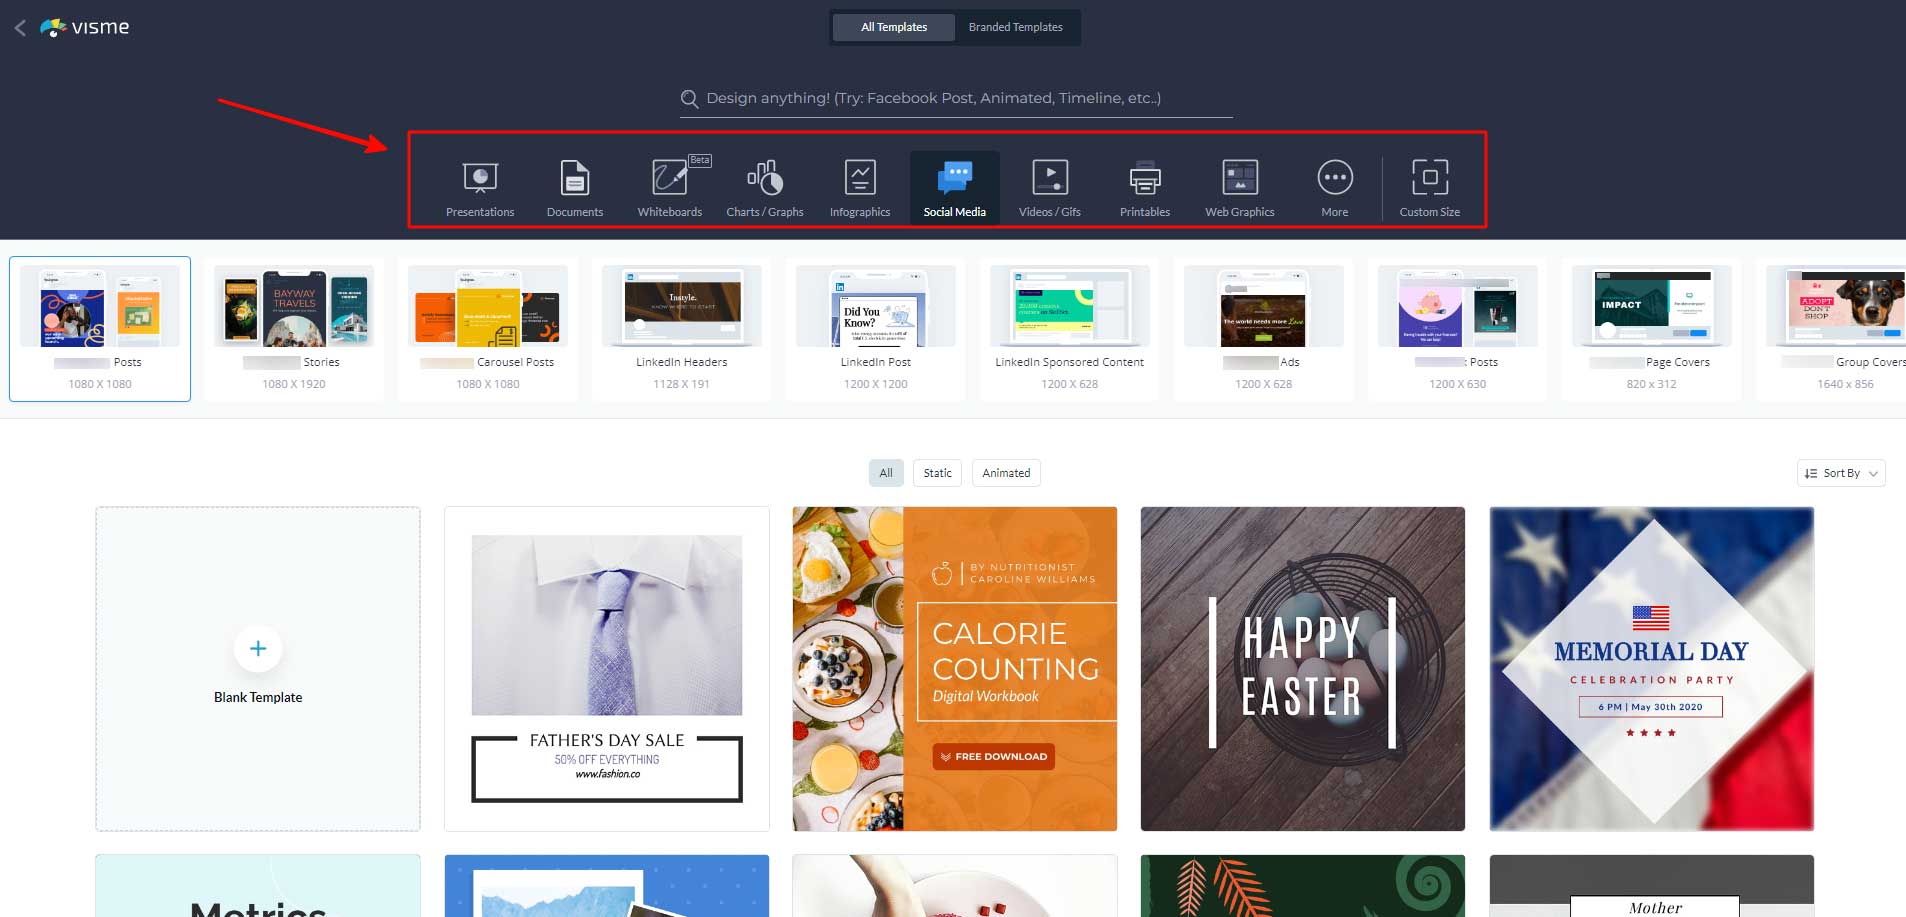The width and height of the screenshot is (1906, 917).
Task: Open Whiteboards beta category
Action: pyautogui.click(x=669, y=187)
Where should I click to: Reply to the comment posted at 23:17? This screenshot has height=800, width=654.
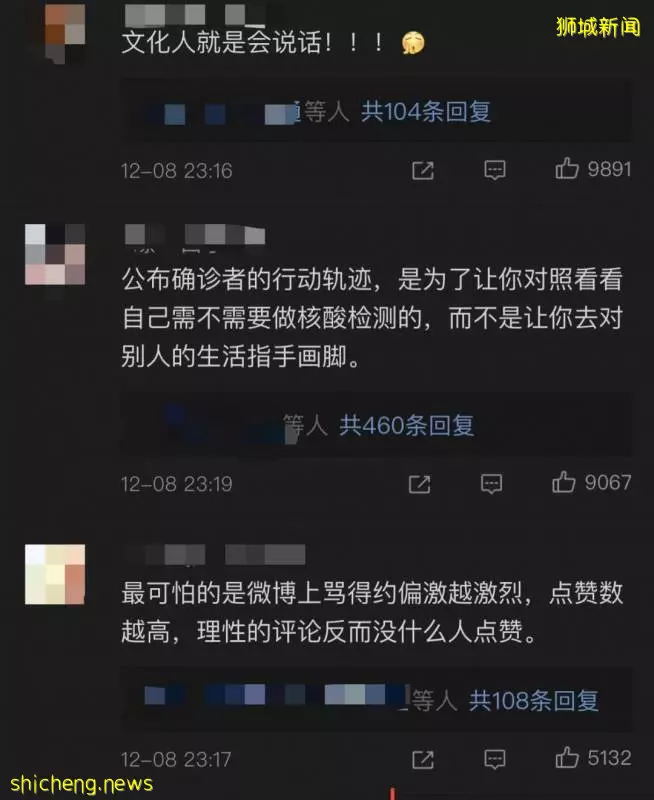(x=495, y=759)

::::

Transcribe exactly the lines above, running from the one that contains "Where should I" through the final line of the listing, and skip every picture.

## Task response
Where should I click to: Reply to the comment posted at 23:17? This screenshot has height=800, width=654.
(x=495, y=759)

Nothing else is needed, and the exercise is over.